● **Task goal**
Repeat all of the data below word for word, keeping no images.

[[ Records for the exercise open ]]

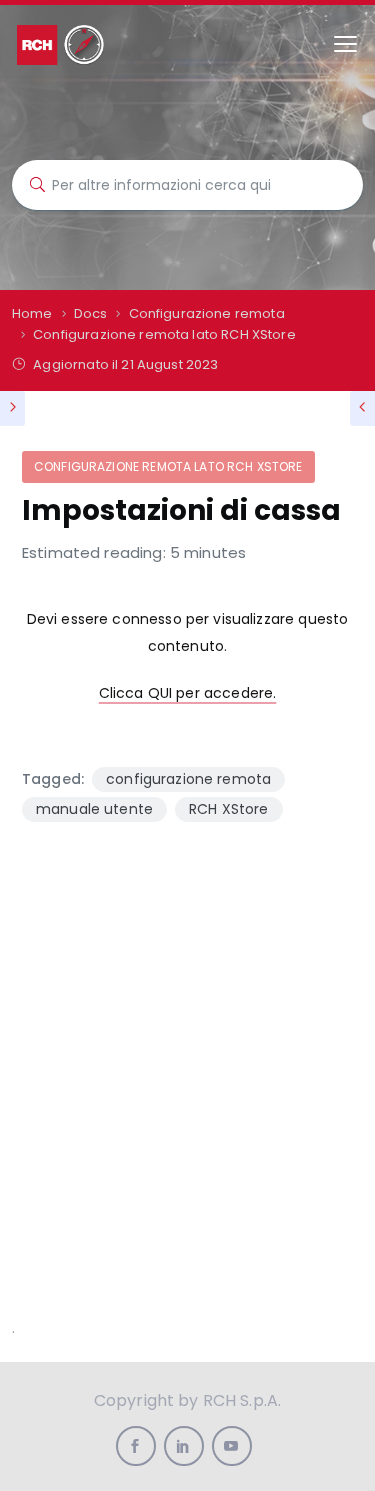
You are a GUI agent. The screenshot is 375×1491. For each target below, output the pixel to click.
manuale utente (94, 809)
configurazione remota (188, 779)
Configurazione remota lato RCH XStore (168, 466)
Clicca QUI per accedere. (188, 693)
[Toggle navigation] (345, 44)
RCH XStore (229, 809)
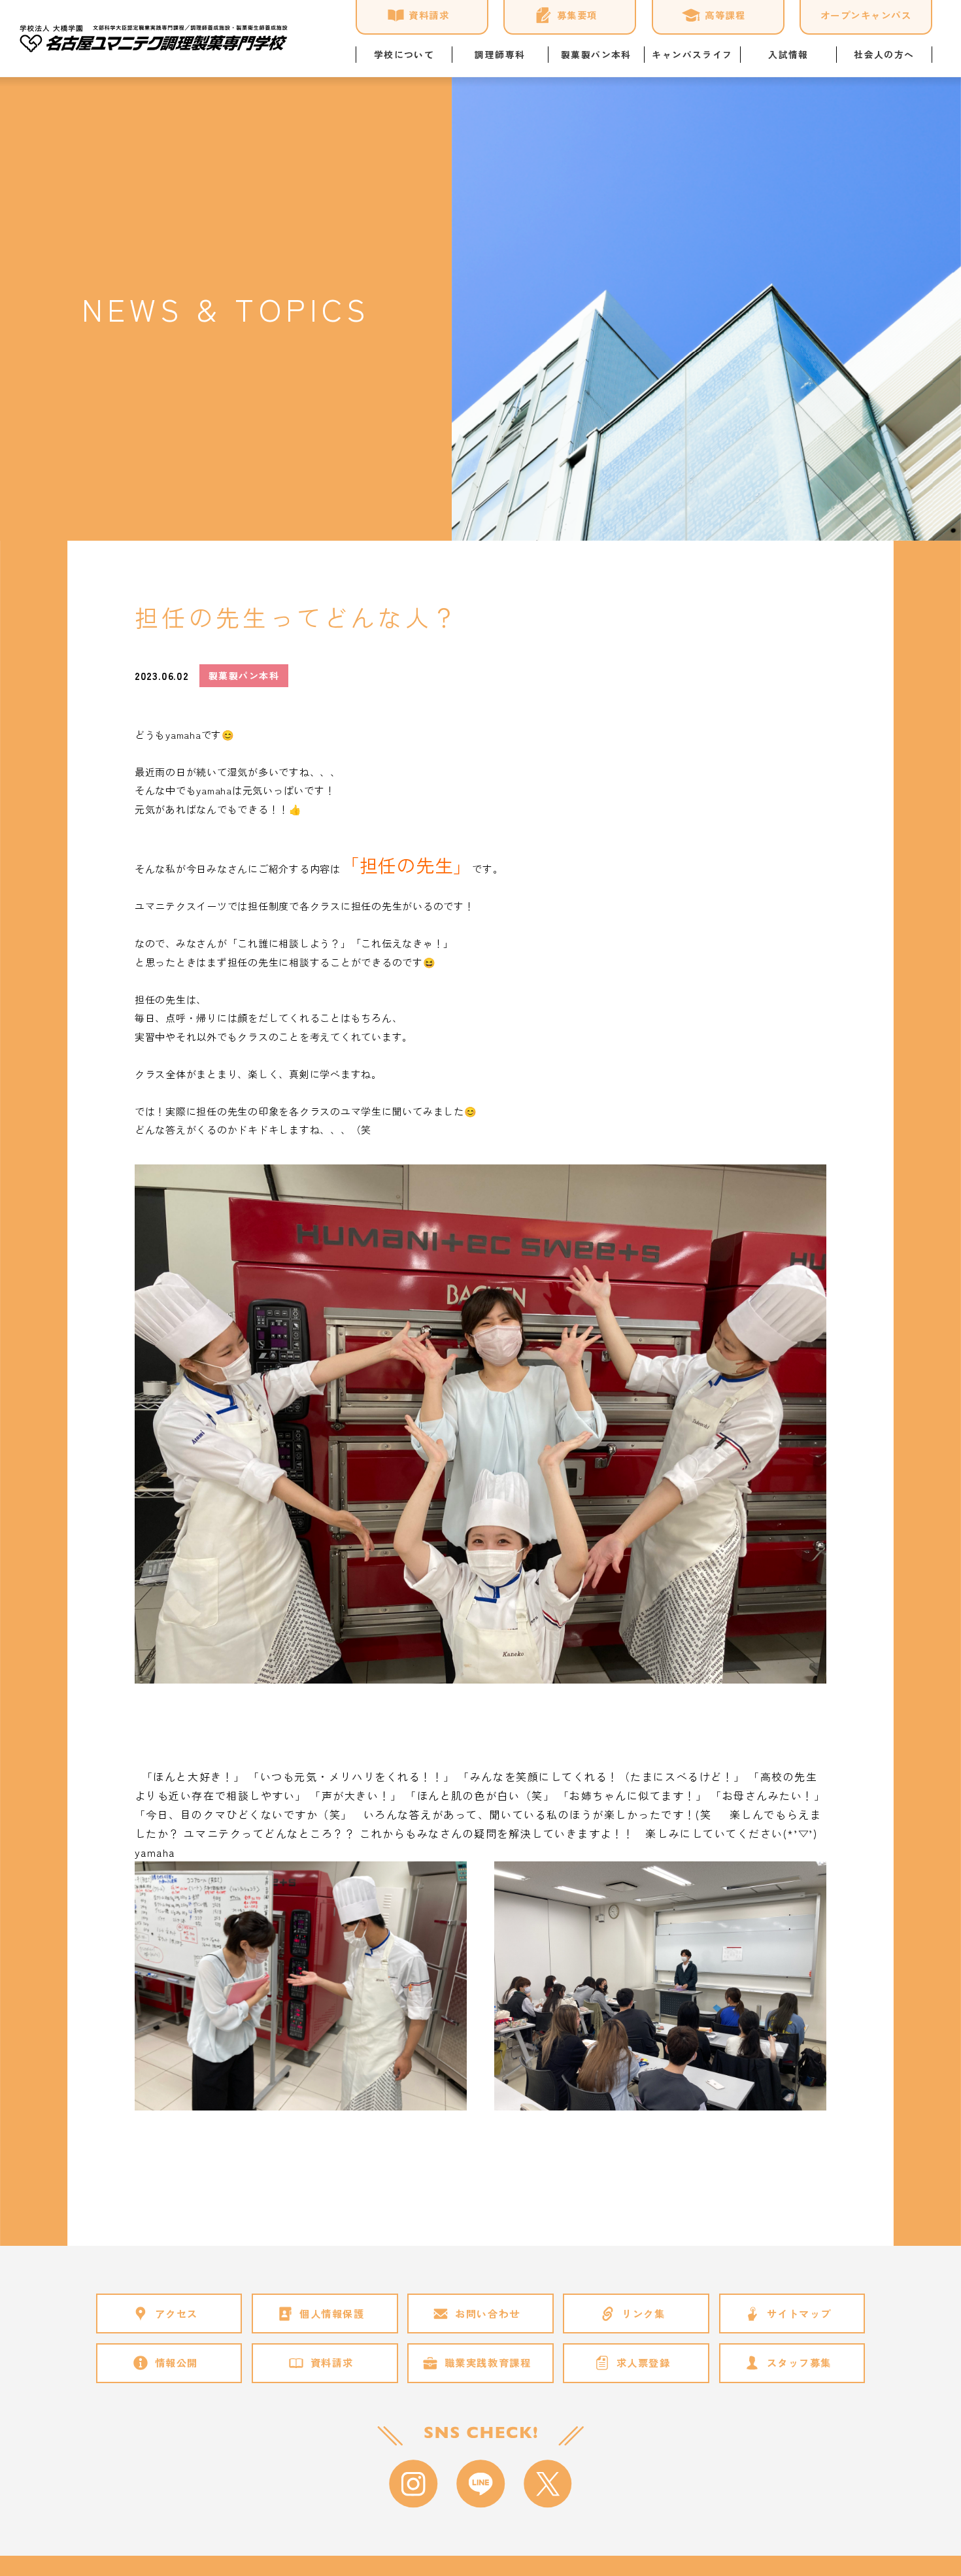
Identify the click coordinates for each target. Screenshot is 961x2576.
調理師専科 (500, 54)
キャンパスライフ (692, 54)
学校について (404, 54)
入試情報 (788, 54)
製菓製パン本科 (596, 54)
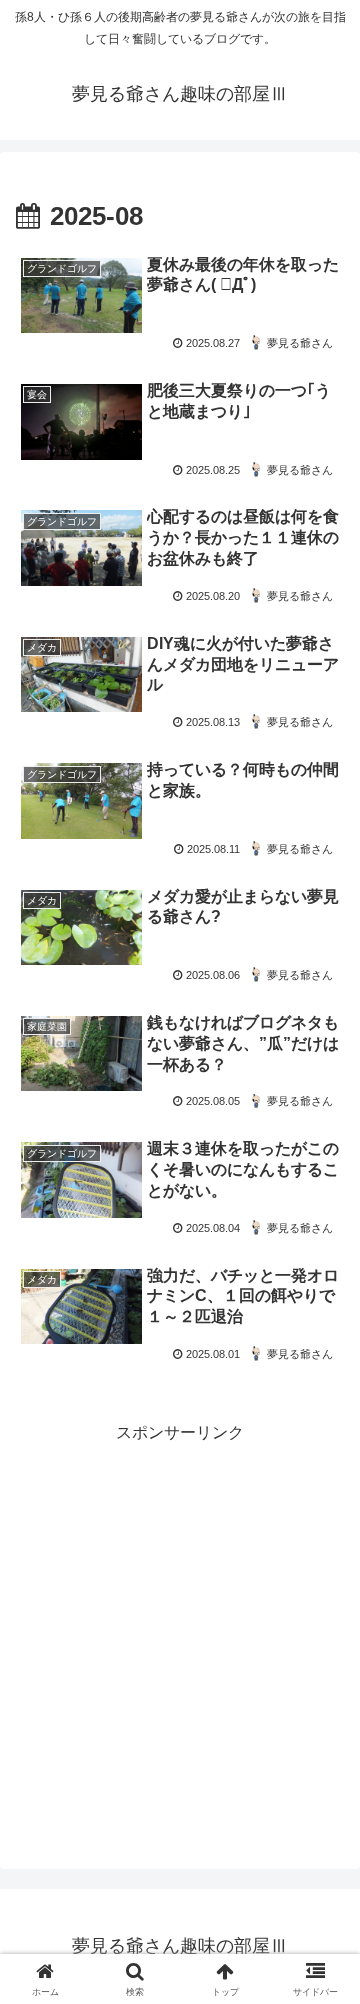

[[ Records for the exercise closed ]]

● **Response area**
You are a GUI agent. The screenshot is 375×1491. For each target below, output the pixel to click.
manuale utente (94, 809)
configurazione remota (188, 779)
Configurazione remota lato RCH XStore (168, 466)
Clicca QUI per accedere. (188, 693)
[Toggle navigation] (345, 44)
RCH XStore (229, 809)
Identify the click coordinates for each target. Screenshot is 961x2576.
調理師専科 (500, 54)
キャンパスライフ (692, 54)
学校について (404, 54)
入試情報 (788, 54)
製菓製パン本科 (596, 54)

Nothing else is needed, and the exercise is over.